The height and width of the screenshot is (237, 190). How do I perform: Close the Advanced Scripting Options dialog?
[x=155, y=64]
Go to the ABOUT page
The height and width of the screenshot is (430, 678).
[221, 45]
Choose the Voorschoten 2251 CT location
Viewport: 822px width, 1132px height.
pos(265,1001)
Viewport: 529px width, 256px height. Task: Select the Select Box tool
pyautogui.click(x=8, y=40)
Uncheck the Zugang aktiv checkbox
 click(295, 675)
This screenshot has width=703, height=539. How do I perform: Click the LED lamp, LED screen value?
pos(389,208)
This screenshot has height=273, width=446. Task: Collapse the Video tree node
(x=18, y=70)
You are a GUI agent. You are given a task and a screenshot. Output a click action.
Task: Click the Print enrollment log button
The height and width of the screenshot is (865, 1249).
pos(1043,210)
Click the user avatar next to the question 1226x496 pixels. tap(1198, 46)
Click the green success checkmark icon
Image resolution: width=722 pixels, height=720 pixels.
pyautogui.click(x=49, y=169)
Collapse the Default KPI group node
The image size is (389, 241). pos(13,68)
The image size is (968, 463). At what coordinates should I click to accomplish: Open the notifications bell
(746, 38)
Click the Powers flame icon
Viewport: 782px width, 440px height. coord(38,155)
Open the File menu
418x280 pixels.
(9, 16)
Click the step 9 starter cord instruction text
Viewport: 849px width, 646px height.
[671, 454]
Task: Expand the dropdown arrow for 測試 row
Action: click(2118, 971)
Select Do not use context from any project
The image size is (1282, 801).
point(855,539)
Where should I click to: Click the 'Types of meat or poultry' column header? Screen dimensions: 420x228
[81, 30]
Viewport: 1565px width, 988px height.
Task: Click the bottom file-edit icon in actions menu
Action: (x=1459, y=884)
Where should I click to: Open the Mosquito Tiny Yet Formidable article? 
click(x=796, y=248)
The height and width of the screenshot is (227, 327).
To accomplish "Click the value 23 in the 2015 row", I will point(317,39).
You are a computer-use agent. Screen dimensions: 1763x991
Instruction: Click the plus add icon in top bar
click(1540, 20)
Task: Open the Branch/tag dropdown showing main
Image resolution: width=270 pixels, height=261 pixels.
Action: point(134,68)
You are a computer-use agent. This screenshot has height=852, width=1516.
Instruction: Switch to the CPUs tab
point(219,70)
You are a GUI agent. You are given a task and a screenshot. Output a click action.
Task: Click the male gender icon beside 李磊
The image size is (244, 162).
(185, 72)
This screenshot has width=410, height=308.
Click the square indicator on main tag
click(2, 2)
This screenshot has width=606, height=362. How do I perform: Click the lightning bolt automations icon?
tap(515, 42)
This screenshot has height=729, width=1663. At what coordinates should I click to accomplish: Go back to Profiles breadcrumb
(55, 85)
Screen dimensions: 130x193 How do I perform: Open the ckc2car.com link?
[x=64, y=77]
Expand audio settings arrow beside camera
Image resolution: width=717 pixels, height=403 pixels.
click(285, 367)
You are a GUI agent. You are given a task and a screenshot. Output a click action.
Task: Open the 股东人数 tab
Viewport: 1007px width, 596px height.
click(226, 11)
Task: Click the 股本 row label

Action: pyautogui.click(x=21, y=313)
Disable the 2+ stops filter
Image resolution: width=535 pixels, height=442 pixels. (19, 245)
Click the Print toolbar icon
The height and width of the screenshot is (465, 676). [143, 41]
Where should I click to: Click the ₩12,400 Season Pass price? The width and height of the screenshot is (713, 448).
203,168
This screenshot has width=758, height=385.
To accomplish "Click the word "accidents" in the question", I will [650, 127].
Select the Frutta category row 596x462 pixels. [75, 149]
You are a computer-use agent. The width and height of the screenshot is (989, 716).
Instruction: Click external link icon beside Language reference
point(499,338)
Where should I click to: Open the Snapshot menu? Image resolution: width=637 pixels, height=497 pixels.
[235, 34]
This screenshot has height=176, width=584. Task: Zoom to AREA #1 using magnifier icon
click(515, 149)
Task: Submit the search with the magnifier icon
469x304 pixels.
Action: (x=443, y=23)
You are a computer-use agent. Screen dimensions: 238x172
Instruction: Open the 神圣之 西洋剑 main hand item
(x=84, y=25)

──────

* [Work required]
Could you reproduce all of the records above, line for line, with no changes at all?

* [Solution for this exercise]
The height and width of the screenshot is (237, 190). How do I perform: Close the Advanced Scripting Options dialog?
[x=155, y=64]
Go to the ABOUT page
The height and width of the screenshot is (430, 678).
[221, 45]
Choose the Voorschoten 2251 CT location
Viewport: 822px width, 1132px height.
pos(265,1001)
Viewport: 529px width, 256px height. Task: Select the Select Box tool
pyautogui.click(x=8, y=40)
Uncheck the Zugang aktiv checkbox
 click(295, 675)
This screenshot has width=703, height=539. How do I perform: Click the LED lamp, LED screen value?
pos(389,208)
This screenshot has height=273, width=446. Task: Collapse the Video tree node
(x=18, y=70)
You are a GUI agent. You are given a task and a screenshot. Output a click action.
Task: Click the Print enrollment log button
The height and width of the screenshot is (865, 1249).
pos(1043,210)
Click the user avatar next to the question 1226x496 pixels. tap(1198, 46)
Click the green success checkmark icon
Image resolution: width=722 pixels, height=720 pixels.
pyautogui.click(x=49, y=169)
Collapse the Default KPI group node
The image size is (389, 241). pos(13,68)
The image size is (968, 463). At what coordinates should I click to accomplish: Open the notifications bell
(746, 38)
Click the Powers flame icon
Viewport: 782px width, 440px height. coord(38,155)
Open the File menu
418x280 pixels.
(9, 16)
Click the step 9 starter cord instruction text
Viewport: 849px width, 646px height.
[671, 454]
Task: Expand the dropdown arrow for 測試 row
Action: click(2118, 971)
Select Do not use context from any project
The image size is (1282, 801).
point(855,539)
Where should I click to: Click the 'Types of meat or poultry' column header? Screen dimensions: 420x228
[81, 30]
Viewport: 1565px width, 988px height.
Task: Click the bottom file-edit icon in actions menu
Action: (x=1459, y=884)
Where should I click to: Open the Mosquito Tiny Yet Formidable article? 
click(x=796, y=248)
The height and width of the screenshot is (227, 327).
To accomplish "Click the value 23 in the 2015 row", I will point(317,39).
You are a computer-use agent. Screen dimensions: 1763x991
Instruction: Click the plus add icon in top bar
click(1540, 20)
Task: Open the Branch/tag dropdown showing main
Image resolution: width=270 pixels, height=261 pixels.
Action: point(134,68)
You are a computer-use agent. This screenshot has height=852, width=1516.
Instruction: Switch to the CPUs tab
point(219,70)
You are a GUI agent. You are given a task and a screenshot. Output a click action.
Task: Click the male gender icon beside 李磊
The image size is (244, 162).
(185, 72)
This screenshot has width=410, height=308.
Click the square indicator on main tag
click(2, 2)
This screenshot has width=606, height=362. How do I perform: Click the lightning bolt automations icon?
tap(515, 42)
This screenshot has height=729, width=1663. At what coordinates should I click to accomplish: Go back to Profiles breadcrumb
(55, 85)
Screen dimensions: 130x193 How do I perform: Open the ckc2car.com link?
[x=64, y=77]
Expand audio settings arrow beside camera
Image resolution: width=717 pixels, height=403 pixels.
click(285, 367)
You are a GUI agent. You are given a task and a screenshot. Output a click action.
Task: Open the 股东人数 tab
Viewport: 1007px width, 596px height.
click(226, 11)
Task: Click the 股本 row label

Action: pyautogui.click(x=21, y=313)
Disable the 2+ stops filter
Image resolution: width=535 pixels, height=442 pixels. (19, 245)
Click the Print toolbar icon
The height and width of the screenshot is (465, 676). [143, 41]
Where should I click to: Click the ₩12,400 Season Pass price? The width and height of the screenshot is (713, 448).
203,168
This screenshot has width=758, height=385.
To accomplish "Click the word "accidents" in the question", I will [650, 127].
Select the Frutta category row 596x462 pixels. [75, 149]
You are a computer-use agent. The width and height of the screenshot is (989, 716).
Instruction: Click external link icon beside Language reference
point(499,338)
Where should I click to: Open the Snapshot menu? Image resolution: width=637 pixels, height=497 pixels.
[235, 34]
This screenshot has height=176, width=584. Task: Zoom to AREA #1 using magnifier icon
click(515, 149)
Task: Submit the search with the magnifier icon
469x304 pixels.
Action: (x=443, y=23)
You are a computer-use agent. Screen dimensions: 238x172
Instruction: Open the 神圣之 西洋剑 main hand item
(x=84, y=25)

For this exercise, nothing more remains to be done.